Raconter le drame des réfugiés aux enfants

Plus de huit millions d’enfants sont affectés par la guerre civile en Syrie, selon l’UNICEF. Dans Y’a pas de place chez nous, Andrée Poulin présente deux frères qui doivent quitter leur pays, où tombent des bombes. À bord d’un radeau bondé, ils rament d’île en île, où la population les rejette. Jusqu’à ce qu’ils accostent sur une île où les habitants décident de leur trouver une place. La Presse+ a joint l’auteure de cet album – qui aborde un sujet rarement traité en littérature jeunesse – chez elle, en Outaouais.

D’où vous est venue l’idée d’un album sur les réfugiés ?

En septembre 2015, comme bien des gens, j’ai été bouleversée par la photo du petit Aylan Kurdi, dont le corps a été retrouvé sur une plage de Turquie. Je me suis dit : « Il faut que j’écrive quelque chose là-dessus. Et il faut que je m’implique. » J’ai commencé des démarches pour parrainer une famille de réfugiés syriens, avec un groupe. Ça a été beaucoup plus rapide d’écrire le livre que de les accueillir.

La famille que vous parrainez est-elle arrivée ?

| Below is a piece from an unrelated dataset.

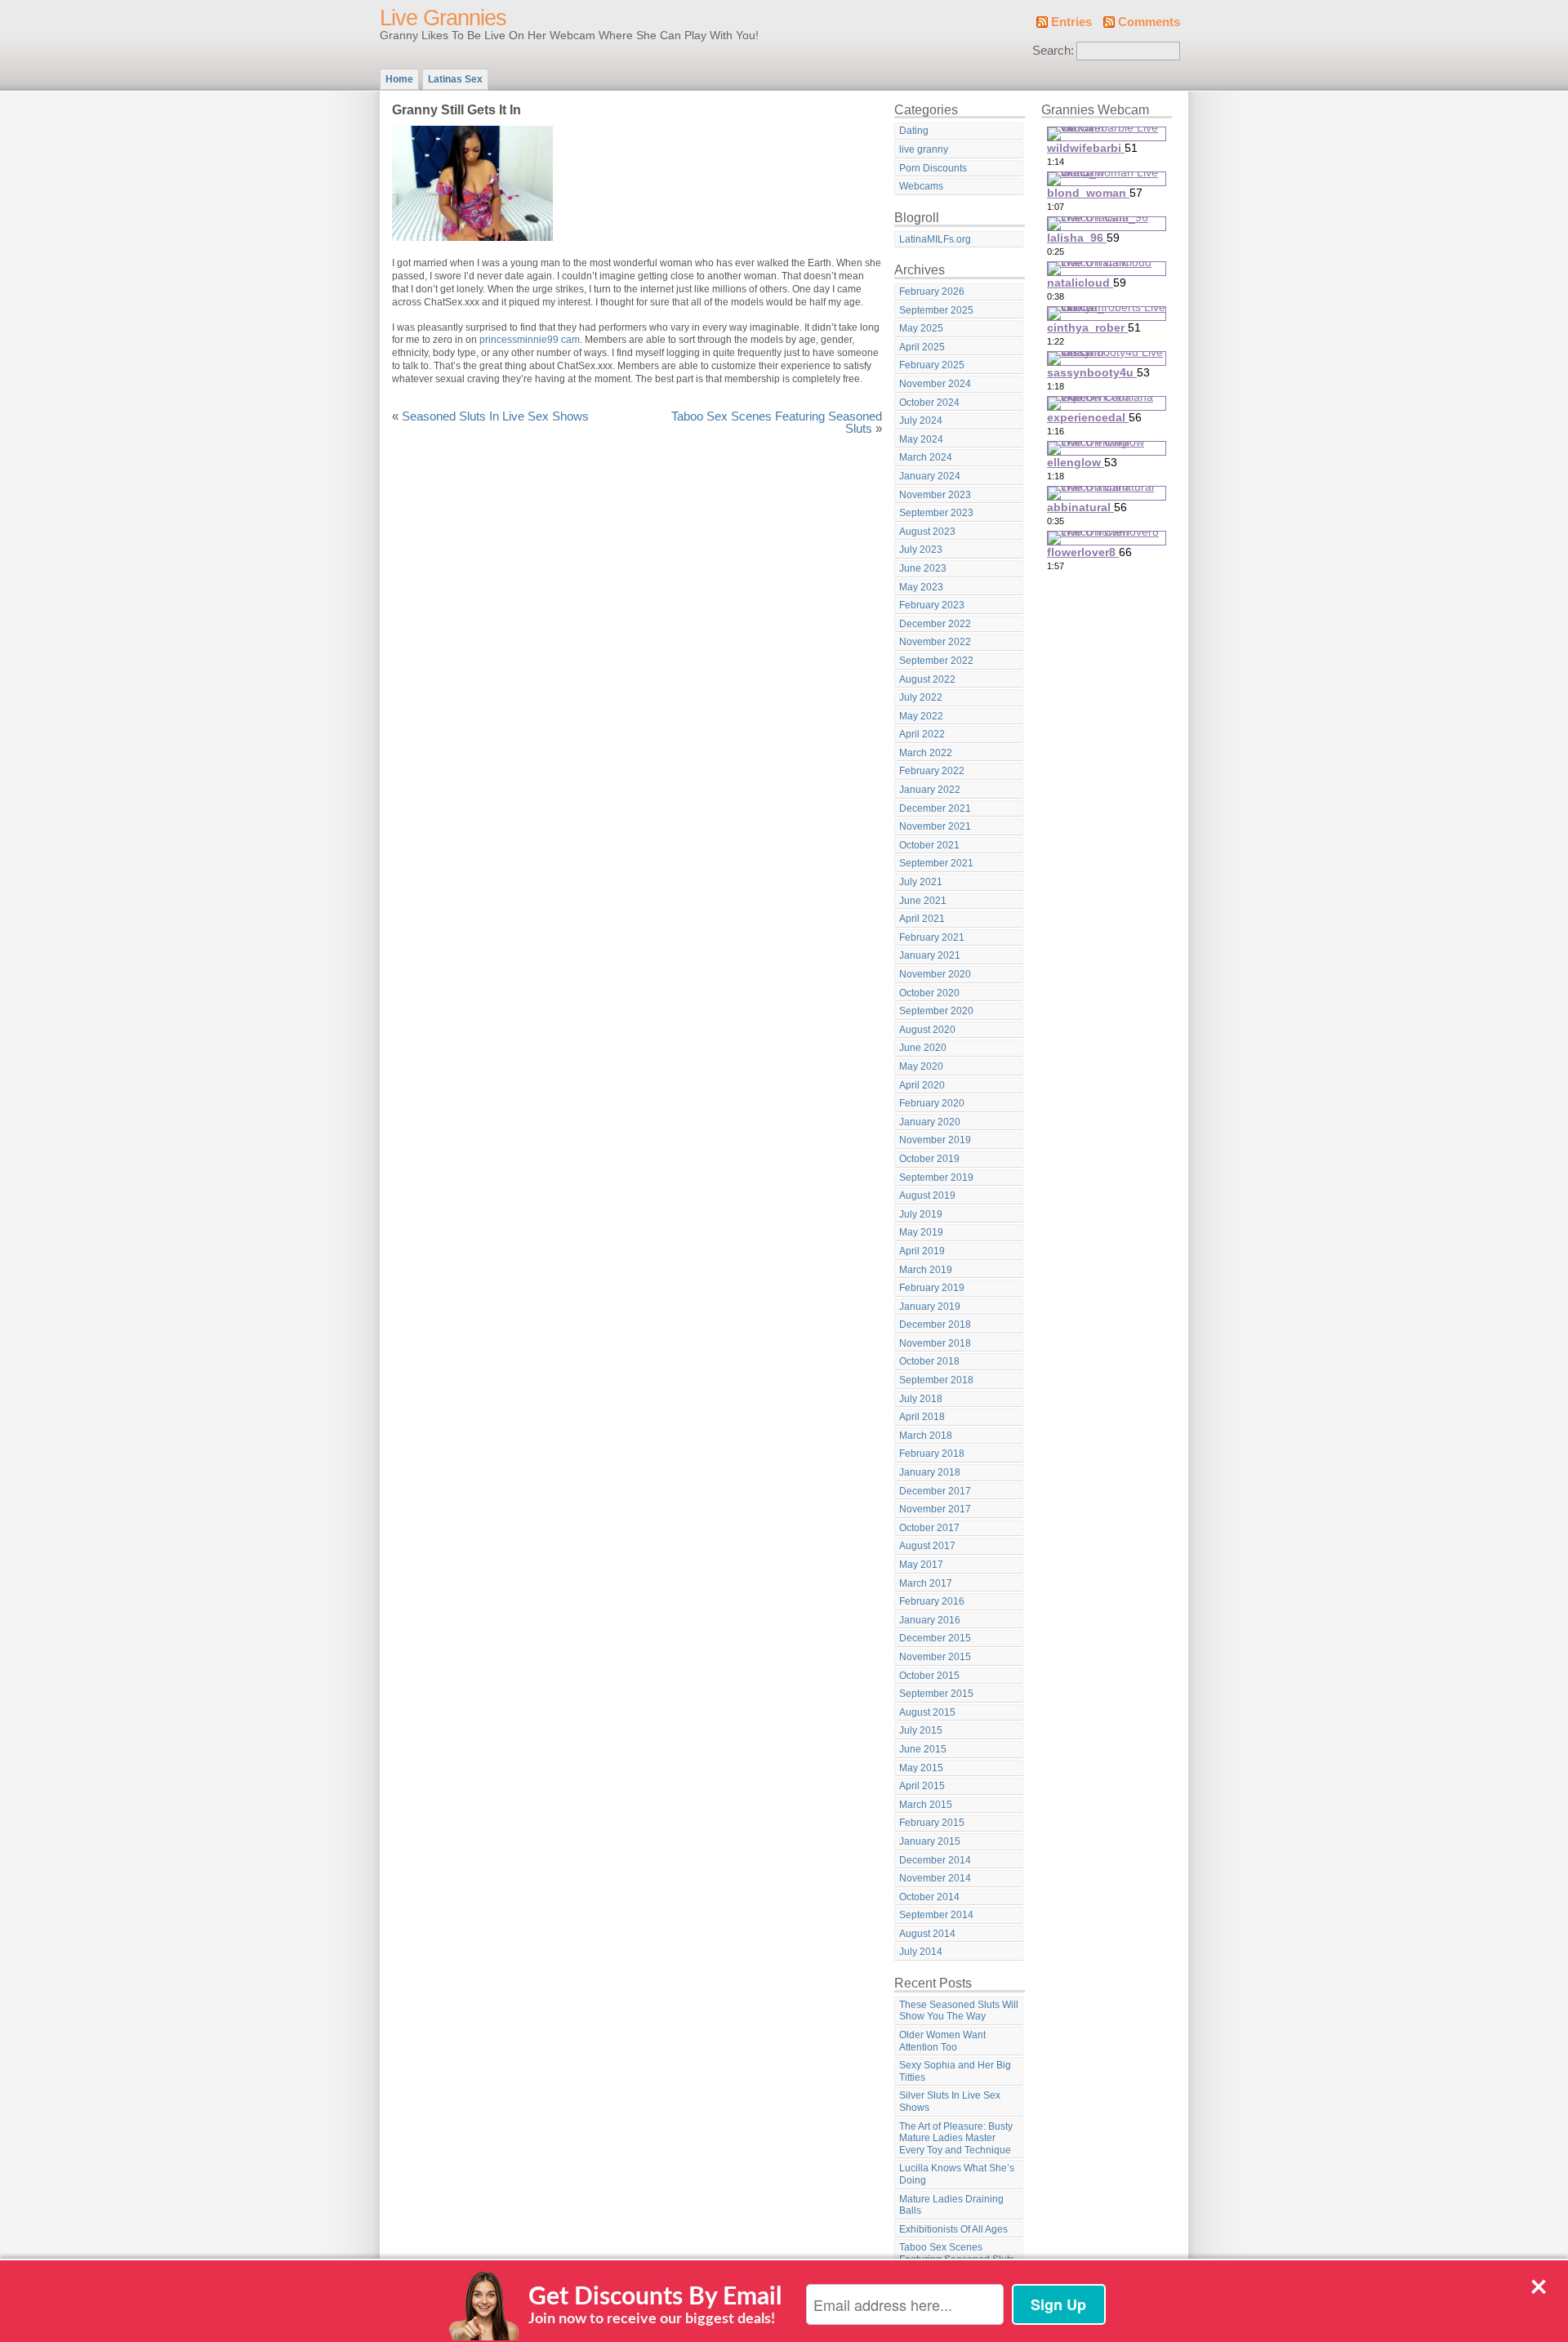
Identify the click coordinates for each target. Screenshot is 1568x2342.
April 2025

Oui, le 13 février dernier. Je m’en souviendrai toujours, c’était la fin de semaine la plus froide de l’hiver. C’est un couple avec trois jeunes enfants de moins de 7 ans. La jeune femme est enceinte, elle va accoucher d’ici peu. Ce sont des gens vulnérables :  ils arrivent d’un pays en guerre, ils ne parlaient ni français ni anglais. Ce sont des gens de la campagne, qui n’ont pas beaucoup d’instruction.

Aujourd’hui, ils sont extrêmement reconnaissants, ils sont heureux d’être dans un pays en paix et de voir leurs enfants heureux. Le couple est en francisation et leur plus vieux va à l’école. C’est comme avoir une nouvelle famille de cinq enfants dont il faut s’occuper, mais c’est une expérience incroyable que je recommande à tout le monde.

Quand on lit votre album, on se dit :  « Ouille, c’est dur. » Que répondez-vous à cela ?

Les enfants sont capables de comprendre, beaucoup plus qu’on ne le pense. Il ne faut pas les sous-estimer – tout est, bien sûr, dans la façon dont on leur présente les choses.

Avec les téléphones et les tablettes, les enfants d’aujourd’hui sont beaucoup plus exposés à ce qui se passe dans le monde que ceux d’il y a 15 ou 20 ans. Des images des réfugiés, de gens qui se noient en voyageant sur des radeaux, de corps d’enfants sur la plage, je suis convaincue que bien des jeunes, même des petits, en ont vu. Alors je me dis : la beauté de la littérature jeunesse, c’est qu’elle peut servir à leur expliquer ces choses qui se passent dans le monde, à hauteur d’enfant.

Dans la fiche pédagogique qui accompagne l’album, vous citez la poète somalienne Warsan Shire : « Personne ne quitte son pays à moins que son pays ne soit devenu comme la gueule d’un requin. » C’est important de le faire comprendre aux enfants ?

Oui, absolument. Surtout quand on voit Donald Trump, le candidat à la présidence des États-Unis, dire : « On va construire des murs, on ne veut pas d’immigrants chez nous, on ne veut pas de réfugiés, ils sont dangereux. » On le voit énormément en Europe aussi, où beaucoup de pays ont refermé leurs frontières aux réfugiés. Je me dis que pour contrer ce discours, il faut d’abord rappeler que ces gens ne sont pas partis par choix. Ils sont partis parce que leur pays était en guerre. Il est très important de remettre les choses dans leur contexte. Et d’essayer de passer des messages d’ouverture à la diversité.

Note : Les propos de Mme Poulin ont été édités.